--- DOCUMENT EXCERPT ---

Admiral Charles Middleton, 1st Baron Barham, PC (14 October 172617 June 1813) was a Royal Navy officer and politician. As a junior officer he saw action during the Seven Years' War. Middleton was given command of a guardship at the Nore, a Royal Navy anchorage in the Thames Estuary, at the start of the American War of Independence, and was subsequently appointed Comptroller of the Navy. He went on to be First Naval Lord and then First Lord of the Admiralty.

Early life
Charles Middleton was born at Leith, Midlothian to Robert, a customs collector of Bo'ness, Linlithgowshire, and Helen, daughter of Captain Charles Dundas RN and granddaughter of Sir James Dundas of Arniston. He was a nephew of Brigadier-General John Middleton (1678–1739), a grandson of George Middleton DD, and a great-grandson of Alexander Middleton (younger brother of John Middleton, 1st Earl of Middleton), the last two having served as Principal of King's College, Aberdeen.

Naval career
Middleton entered the Royal Navy in 1741 as captain's servant aboard  and HMS Duke, and later served aboard HMS Flamborough as midshipman and master's mate. He became lieutenant in 1745, serving aboard the frigate HMS Chesterfield, after 1748 on the west Africa station.

During the Seven Years' War, from 1754, Middleton was stationed aboard  during her apprehension and capture of two French ships at Louisbourg, after which he was stationed in the Leeward Islands. In January 1757, an incident over rum rations, during which Middleton lost his temper and physically attacked a sailor ended with the sailor being court martialled and Middleton being transferred and promoted to command of the sloop HMS Speaker.

Promoted to post-captain on 22 May 1758, Middleton was given command of the frigate HMS Arundel. In 1761, while in command of , he distinguished himself in the West Indies, taking sixteen French ships and several privateers, and received the gratitude of the merchants in the British colony of Barbados. From March 1762 Middleton took command of the frigate Adventure, patrolling the coast of Normandy.

--- DATASET EXTRACT ---

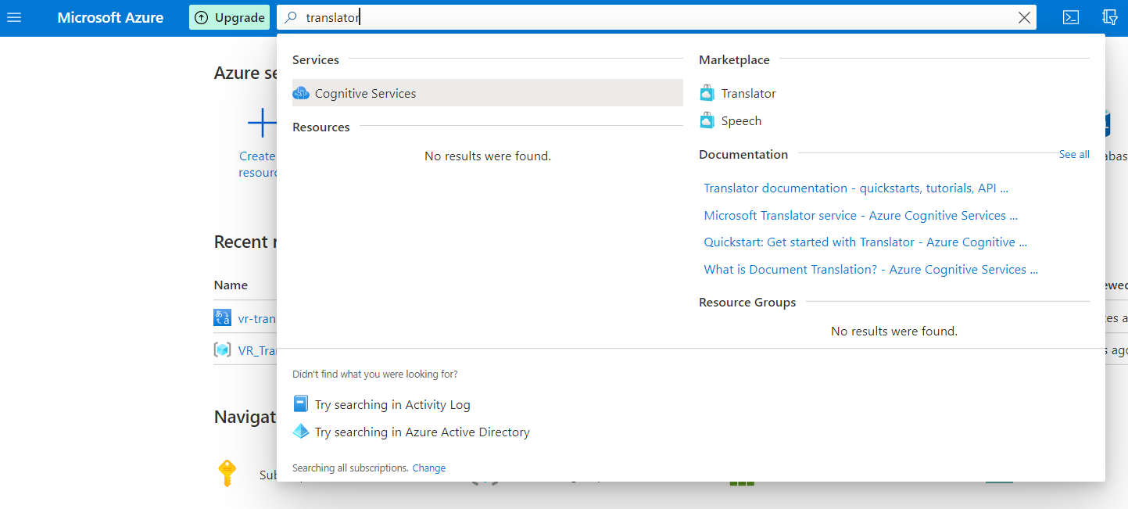Click the Cognitive Services cloud icon
Image resolution: width=1128 pixels, height=509 pixels.
click(301, 93)
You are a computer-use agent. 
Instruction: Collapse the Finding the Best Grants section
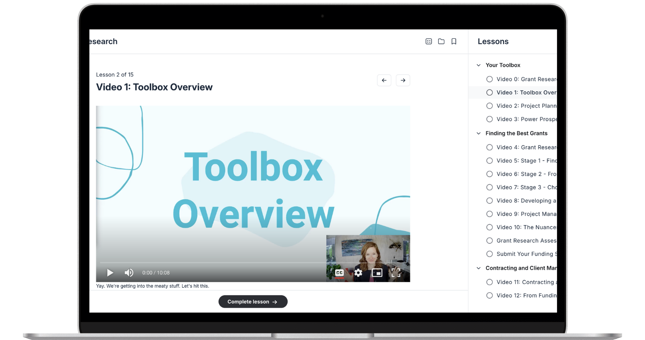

---

STATED PROBLEM A
From the Charles Middleton biography above, reproduce the passage that opens with the words containing "During the Seven Years' War, from" and closes with "sloop HMS Speaker.".
STATED PROBLEM B
Render this sentence from the Charles Middleton biography in Spanish: "Promoted to post-captain on 22 May 1758, Middleton was given command of the frigate HMS Arundel."
STATED PROBLEM C
Decide whether each statement agrees with the Charles Middleton biography, answering yes or no and quoting the words that settle it: (i) Middleton was born at Leith. (ii) Middleton became a lieutenant in 1741. (iii) From March 1762 Middleton commanded the frigate Adventure.

FULL ANSWER A
During the Seven Years' War, from 1754, Middleton was stationed aboard  during her apprehension and capture of two French ships at Louisbourg, after which he was stationed in the Leeward Islands. In January 1757, an incident over rum rations, during which Middleton lost his temper and physically attacked a sailor ended with the sailor being court martialled and Middleton being transferred and promoted to command of the sloop HMS Speaker.

FULL ANSWER B
Ascendido a capitán de navío el 22 de mayo de 1758, Middleton recibió el mando de la fragata HMS Arundel.

FULL ANSWER C
(i) Yes: "Charles Middleton was born at Leith, Midlothian"
(ii) No: "He became lieutenant in 1745"
(iii) Yes: "From March 1762 Middleton took command of the frigate Adventure"